Whether the whites won the land by treaty, by armed conquest, or, as was actually the case, by a mixture of both, mattered comparatively little so long as the land was won. It was all-important that it should be won, for the benefit of civilization and in the interests of mankind. It is indeed a warped, perverse, and silly morality which would forbid a course of conquest that has turned whole continents into the seats of mighty and flourishing civilized nations. All men of sane and wholesome thought must dismiss with impatient contempt the plea that these continents should be reserved for the use of scattered savage tribes, whose life was but a few degrees less meaningless, squalid, and ferocious than that of the wild beasts with whom they held joint ownership. It is as idle to apply to savages the rules of international morality which obtain between stable and cultured communities, as it would be to judge the fifth-century English conquest of Britain by the standards of today. Most fortunately, the hard, energetic, practical men who do the rough pioneer work of civilization in barbarous lands, are not prone to false sentimentality. The people who are, are the people who stay at home. Often these stay-at-homes are too selfish and indolent, too lacking in imagination, to understand the race-importance of the work which is done by their pioneer brethren in wild and distant lands; and they judge them by standards which would only be applicable to quarrels in their own townships and parishes. Moreover, as each new land grows old, it misjudges the yet newer lands, as once it was itself misjudged. The home-staying Englishman of Britain grudges to the Africander his conquest of Matabeleland; and so the home-staying American of the Atlantic States dislikes to see the western miners and cattlemen win for the use of their people the Sioux hunting-grounds. Nevertheless, it is the men actually on the borders of the longed-for ground, the men actually in contact with the savages, who in the end shape their own destinies.

Righteousness of the War.

The most ultimately righteous of all wars is a war with savages, though it is apt to be also the most terrible and inhuman. The rude, fierce settler who drives the savage from the land lays all civilized mankind under a debt to him. American and Indian, Boer and Zulu, Cossack and Tartar, New Zealander and Maori,--in each case the victor, horrible though many of his deeds are, has laid deep the foundations for the future greatness of a mighty people. The consequences of struggles for territory between civilized nations seem small by comparison.

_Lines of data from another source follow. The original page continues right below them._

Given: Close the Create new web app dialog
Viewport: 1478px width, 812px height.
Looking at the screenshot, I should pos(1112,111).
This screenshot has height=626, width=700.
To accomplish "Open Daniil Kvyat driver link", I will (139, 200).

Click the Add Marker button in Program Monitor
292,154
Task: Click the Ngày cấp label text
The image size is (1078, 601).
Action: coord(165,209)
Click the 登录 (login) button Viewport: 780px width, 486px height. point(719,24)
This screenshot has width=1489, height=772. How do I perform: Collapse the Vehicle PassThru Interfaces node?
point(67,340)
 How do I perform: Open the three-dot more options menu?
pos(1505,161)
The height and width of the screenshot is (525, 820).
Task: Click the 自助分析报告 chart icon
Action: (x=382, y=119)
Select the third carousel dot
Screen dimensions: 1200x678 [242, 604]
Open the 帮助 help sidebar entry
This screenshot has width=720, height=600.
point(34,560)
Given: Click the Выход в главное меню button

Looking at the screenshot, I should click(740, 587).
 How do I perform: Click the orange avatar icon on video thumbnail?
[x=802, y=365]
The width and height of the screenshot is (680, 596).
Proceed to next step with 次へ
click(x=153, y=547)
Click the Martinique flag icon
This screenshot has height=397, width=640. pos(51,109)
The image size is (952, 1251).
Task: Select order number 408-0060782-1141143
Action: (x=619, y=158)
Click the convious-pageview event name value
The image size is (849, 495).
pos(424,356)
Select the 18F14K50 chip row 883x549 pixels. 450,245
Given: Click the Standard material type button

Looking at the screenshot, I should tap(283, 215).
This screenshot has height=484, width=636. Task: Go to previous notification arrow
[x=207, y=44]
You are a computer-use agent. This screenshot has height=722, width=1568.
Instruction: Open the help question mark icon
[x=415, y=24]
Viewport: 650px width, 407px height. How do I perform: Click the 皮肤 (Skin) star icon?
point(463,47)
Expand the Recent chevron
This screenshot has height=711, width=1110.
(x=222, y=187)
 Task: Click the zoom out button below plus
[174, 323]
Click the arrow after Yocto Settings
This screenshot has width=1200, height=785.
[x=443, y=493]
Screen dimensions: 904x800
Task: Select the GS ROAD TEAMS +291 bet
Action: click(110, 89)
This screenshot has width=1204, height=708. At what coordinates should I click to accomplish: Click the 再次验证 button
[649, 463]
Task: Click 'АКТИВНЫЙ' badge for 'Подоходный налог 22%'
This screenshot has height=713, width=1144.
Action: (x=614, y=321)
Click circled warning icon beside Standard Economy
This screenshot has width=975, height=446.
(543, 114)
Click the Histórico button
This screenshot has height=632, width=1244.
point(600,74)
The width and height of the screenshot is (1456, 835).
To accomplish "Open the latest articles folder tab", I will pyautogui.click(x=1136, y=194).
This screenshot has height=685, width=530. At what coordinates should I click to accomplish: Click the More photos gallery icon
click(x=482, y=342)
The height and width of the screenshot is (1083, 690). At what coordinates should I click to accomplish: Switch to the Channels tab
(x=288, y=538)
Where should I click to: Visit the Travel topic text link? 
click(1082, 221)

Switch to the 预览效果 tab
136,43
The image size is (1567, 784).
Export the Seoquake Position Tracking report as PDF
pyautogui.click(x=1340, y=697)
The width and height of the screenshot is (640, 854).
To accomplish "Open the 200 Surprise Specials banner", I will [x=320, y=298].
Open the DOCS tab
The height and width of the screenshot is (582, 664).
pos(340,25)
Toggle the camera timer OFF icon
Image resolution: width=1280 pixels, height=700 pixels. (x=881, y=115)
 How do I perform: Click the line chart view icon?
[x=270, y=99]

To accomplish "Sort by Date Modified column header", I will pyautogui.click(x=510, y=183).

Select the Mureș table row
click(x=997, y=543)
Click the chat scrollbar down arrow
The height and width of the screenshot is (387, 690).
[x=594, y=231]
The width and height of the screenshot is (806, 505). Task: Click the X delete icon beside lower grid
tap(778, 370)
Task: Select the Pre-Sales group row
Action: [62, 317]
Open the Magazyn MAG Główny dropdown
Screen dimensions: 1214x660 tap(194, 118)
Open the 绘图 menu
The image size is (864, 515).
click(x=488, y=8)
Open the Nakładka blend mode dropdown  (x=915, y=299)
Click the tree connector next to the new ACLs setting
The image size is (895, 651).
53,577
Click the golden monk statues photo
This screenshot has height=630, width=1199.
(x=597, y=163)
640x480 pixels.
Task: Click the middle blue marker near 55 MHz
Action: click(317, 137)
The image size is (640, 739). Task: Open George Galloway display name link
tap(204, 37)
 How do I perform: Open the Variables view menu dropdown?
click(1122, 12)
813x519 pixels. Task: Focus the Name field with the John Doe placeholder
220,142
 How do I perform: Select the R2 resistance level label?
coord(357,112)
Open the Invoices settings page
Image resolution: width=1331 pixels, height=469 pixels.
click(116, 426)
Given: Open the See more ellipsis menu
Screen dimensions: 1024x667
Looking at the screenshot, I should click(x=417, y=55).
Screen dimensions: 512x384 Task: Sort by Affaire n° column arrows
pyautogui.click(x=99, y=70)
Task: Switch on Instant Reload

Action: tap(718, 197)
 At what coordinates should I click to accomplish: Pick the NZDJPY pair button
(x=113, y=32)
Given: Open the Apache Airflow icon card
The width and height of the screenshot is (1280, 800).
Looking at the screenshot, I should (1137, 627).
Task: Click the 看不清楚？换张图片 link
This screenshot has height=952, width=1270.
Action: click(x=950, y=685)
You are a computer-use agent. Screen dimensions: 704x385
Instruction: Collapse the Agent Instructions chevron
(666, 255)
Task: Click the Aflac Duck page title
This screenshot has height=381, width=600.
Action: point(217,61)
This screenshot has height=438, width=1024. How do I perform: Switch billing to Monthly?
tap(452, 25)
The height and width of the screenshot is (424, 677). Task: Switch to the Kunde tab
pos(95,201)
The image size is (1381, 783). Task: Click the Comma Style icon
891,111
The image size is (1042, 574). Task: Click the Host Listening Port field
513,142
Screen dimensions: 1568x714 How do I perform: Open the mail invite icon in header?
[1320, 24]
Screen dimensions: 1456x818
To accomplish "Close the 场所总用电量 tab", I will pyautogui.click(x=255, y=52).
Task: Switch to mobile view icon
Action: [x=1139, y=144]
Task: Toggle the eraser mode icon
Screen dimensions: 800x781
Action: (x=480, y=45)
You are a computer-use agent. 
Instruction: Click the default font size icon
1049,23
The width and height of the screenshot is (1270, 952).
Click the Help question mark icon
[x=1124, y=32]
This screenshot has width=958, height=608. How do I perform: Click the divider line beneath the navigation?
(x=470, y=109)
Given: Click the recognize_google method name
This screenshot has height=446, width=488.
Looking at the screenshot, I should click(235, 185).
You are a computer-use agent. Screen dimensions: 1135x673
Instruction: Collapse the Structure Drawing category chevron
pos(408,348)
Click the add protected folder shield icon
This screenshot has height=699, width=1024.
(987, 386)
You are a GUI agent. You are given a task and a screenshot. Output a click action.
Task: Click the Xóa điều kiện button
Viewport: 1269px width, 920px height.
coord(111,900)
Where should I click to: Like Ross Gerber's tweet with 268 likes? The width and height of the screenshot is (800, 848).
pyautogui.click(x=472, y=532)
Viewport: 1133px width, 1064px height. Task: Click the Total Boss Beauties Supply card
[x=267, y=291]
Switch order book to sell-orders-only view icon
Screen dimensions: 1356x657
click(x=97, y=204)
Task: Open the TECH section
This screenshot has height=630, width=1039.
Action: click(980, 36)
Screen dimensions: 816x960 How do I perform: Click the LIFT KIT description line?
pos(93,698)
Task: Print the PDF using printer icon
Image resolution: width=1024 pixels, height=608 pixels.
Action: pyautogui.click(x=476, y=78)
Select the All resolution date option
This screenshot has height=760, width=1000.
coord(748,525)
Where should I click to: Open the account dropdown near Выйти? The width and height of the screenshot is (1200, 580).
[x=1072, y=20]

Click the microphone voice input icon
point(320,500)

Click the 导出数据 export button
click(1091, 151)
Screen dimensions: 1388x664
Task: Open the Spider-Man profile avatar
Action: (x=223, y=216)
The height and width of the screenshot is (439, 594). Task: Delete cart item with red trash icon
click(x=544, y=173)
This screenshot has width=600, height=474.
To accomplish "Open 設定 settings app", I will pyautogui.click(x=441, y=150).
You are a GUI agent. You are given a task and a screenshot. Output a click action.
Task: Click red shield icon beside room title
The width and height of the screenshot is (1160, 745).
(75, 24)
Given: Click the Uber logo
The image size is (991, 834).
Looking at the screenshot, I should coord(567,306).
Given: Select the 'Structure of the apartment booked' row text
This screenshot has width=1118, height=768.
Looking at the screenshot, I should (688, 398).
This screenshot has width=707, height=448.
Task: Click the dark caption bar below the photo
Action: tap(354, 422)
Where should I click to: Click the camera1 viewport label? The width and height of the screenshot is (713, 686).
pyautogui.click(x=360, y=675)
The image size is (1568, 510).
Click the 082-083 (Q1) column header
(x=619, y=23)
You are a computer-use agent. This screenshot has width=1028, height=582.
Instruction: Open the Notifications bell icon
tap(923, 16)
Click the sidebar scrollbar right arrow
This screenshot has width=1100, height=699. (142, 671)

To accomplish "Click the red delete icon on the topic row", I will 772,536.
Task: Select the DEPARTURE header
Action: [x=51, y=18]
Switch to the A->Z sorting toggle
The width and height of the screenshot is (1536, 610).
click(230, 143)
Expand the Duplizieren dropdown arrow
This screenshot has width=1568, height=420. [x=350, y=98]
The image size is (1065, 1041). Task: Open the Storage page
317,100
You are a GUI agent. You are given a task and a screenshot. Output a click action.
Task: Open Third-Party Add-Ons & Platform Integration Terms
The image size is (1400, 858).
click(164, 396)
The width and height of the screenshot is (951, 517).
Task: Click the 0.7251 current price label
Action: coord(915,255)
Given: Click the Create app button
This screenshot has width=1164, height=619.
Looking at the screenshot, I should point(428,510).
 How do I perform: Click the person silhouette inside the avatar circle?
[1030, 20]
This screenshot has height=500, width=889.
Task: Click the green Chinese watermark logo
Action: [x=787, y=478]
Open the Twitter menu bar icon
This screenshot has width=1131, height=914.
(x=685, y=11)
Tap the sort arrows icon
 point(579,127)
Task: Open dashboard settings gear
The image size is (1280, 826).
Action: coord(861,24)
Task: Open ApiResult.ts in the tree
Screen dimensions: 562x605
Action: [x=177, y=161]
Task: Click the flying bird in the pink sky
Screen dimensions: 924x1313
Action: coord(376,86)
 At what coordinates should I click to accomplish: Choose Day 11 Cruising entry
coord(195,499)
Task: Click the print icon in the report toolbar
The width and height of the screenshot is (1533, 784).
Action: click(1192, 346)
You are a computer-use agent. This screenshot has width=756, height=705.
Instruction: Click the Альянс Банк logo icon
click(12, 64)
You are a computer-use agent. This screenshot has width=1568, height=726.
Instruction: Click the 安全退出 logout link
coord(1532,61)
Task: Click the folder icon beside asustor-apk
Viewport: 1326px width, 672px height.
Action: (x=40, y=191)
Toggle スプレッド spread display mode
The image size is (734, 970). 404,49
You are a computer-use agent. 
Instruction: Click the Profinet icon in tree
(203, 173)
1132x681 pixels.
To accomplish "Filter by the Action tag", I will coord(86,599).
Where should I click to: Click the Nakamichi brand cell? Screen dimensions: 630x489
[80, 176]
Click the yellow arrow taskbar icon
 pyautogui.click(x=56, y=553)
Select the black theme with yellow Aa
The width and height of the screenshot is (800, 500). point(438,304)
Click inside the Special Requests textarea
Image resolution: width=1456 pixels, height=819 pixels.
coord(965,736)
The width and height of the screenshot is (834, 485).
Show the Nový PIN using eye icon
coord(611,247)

Looked at from the standpoint of the ages, it is of little moment whether Lorraine is part of Germany or of France, whether the northern Adriatic cities pay homage to Austrian Kaiser or Italian King; but it is of incalculable importance that America, Australia, and Siberia should pass out of the hands of their red, black, and yellow aboriginal owners, and become the heritage of the dominant world races.

Horrors of the War.

Yet the very causes which render this struggle between savagery and the rough front rank of civilization so vast and elemental in its consequence to the future of the world, also tend to render it in certain ways peculiarly revolting and barbarous. It is primeval warfare, and it is waged as war was waged in the ages of bronze and of iron. All the merciful humanity that even war has gained during the last two thousand years is lost. It is a warfare where no pity is shown to non-combatants, where the weak are harried without ruth, and the vanquished maltreated with merciless ferocity. A sad and evil feature of such warfare is that the whites, the representatives of civilization, speedily sink almost to the level of their barbarous foes, in point of hideous brutality. The armies are neither led by trained officers nor made up of regular troops--they are composed of armed settlers, fierce and wayward men, whose ungovernable passions are unrestrained by discipline, who have many grievous wrongs to redress, and who look on their enemies with a mixture of contempt and loathing, of dread and intense hatred. When the clash comes between these men and their sombre foes, too often there follow deeds of enormous, of incredible, of indescribable horror. It is impossible to dwell without a shudder on the monstrous woe and misery of such a contest.

The Lake Posts.

The men of Kentucky and of the infant Northwest would have found their struggle with the Indians dangerous enough in itself; but there was an added element of menace in the fact that back of the Indians stood the British. It was for this reason that the frontiersmen grew to regard as essential to their well-being the possession of the lake posts; so that it became with them a prime object to wrest from the British, whether by force of arms or by diplomacy, the forts they held at Niagara, Detroit, and Michilimakinac. Detroit was the most important, for it served as the headquarters of the western Indians, who formed for the time being the chief bar to American advance. The British held the posts with a strong grip, in the interest of their traders and merchants. To them the land derived its chief importance from the fur trade. This was extremely valuable, and, as it steadily increased in extent and importance, the consequence of Detroit, the fitting-out town for the fur traders, grew in like measure. It was the centre of a population of several thousand Canadians, who lived by the chase and by the rude cultivation of their long, narrow farms; and it was held by a garrison of three or four hundred British regulars, with auxiliary bands of American loyalist and French Canadian rangers, and, above all, with a formidable but fluctuating reserve force of Indian allies.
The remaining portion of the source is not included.